● DATA EXCERPTS:
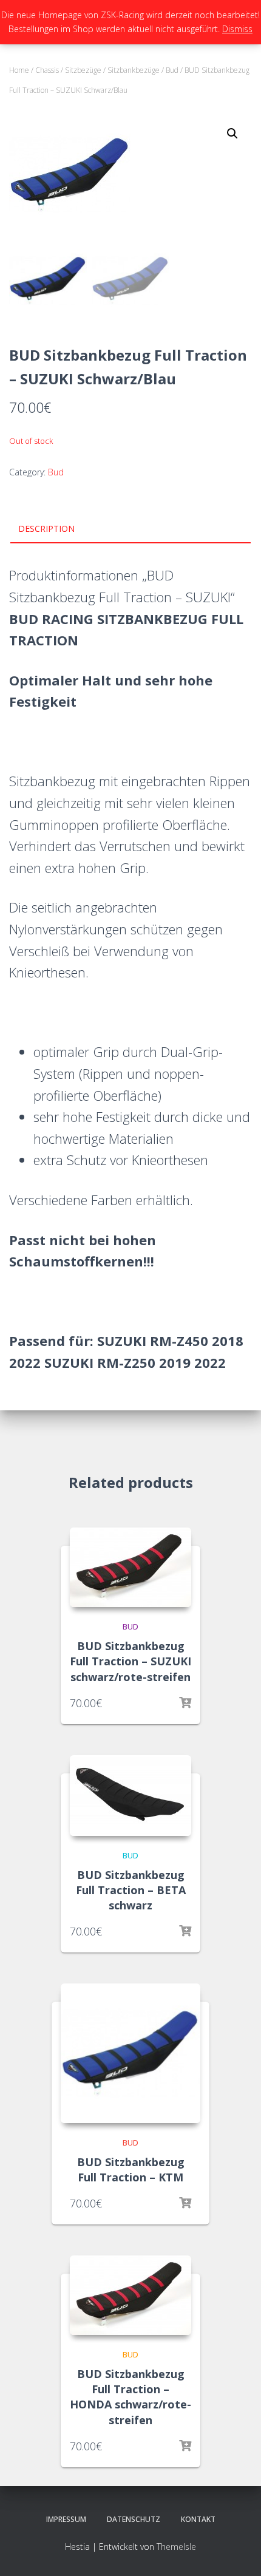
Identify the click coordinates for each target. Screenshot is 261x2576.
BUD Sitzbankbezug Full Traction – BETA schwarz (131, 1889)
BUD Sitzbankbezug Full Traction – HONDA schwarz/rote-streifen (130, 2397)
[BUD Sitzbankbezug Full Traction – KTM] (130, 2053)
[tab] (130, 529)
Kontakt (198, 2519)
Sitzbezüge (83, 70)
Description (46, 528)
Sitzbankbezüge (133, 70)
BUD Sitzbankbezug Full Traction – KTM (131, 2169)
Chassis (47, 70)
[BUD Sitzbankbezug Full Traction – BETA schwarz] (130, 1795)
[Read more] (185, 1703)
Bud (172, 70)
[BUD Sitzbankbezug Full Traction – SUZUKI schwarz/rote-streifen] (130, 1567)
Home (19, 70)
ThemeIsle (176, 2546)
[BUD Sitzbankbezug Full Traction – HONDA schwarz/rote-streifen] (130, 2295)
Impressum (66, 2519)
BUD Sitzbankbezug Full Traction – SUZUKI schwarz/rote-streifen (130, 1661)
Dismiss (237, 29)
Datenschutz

● EXERCISE:
Exactly as written, give the entries above again, with no images.

● EXERCISE OUTPUT:
Identify the click coordinates for each target. Screenshot is 261x2576.
BUD Sitzbankbezug Full Traction – BETA schwarz (131, 1889)
BUD Sitzbankbezug Full Traction – HONDA schwarz/rote-streifen (130, 2397)
[BUD Sitzbankbezug Full Traction – KTM] (130, 2053)
[tab] (130, 529)
Kontakt (198, 2519)
Sitzbezüge (83, 70)
Description (46, 528)
Sitzbankbezüge (133, 70)
BUD Sitzbankbezug Full Traction – KTM (131, 2169)
Chassis (47, 70)
[BUD Sitzbankbezug Full Traction – BETA schwarz] (130, 1795)
[Read more] (185, 1703)
Bud (172, 70)
[BUD Sitzbankbezug Full Traction – SUZUKI schwarz/rote-streifen] (130, 1567)
Home (19, 70)
ThemeIsle (176, 2546)
[BUD Sitzbankbezug Full Traction – HONDA schwarz/rote-streifen] (130, 2295)
Impressum (66, 2519)
BUD Sitzbankbezug Full Traction – SUZUKI schwarz/rote-streifen (130, 1661)
Dismiss (237, 29)
Datenschutz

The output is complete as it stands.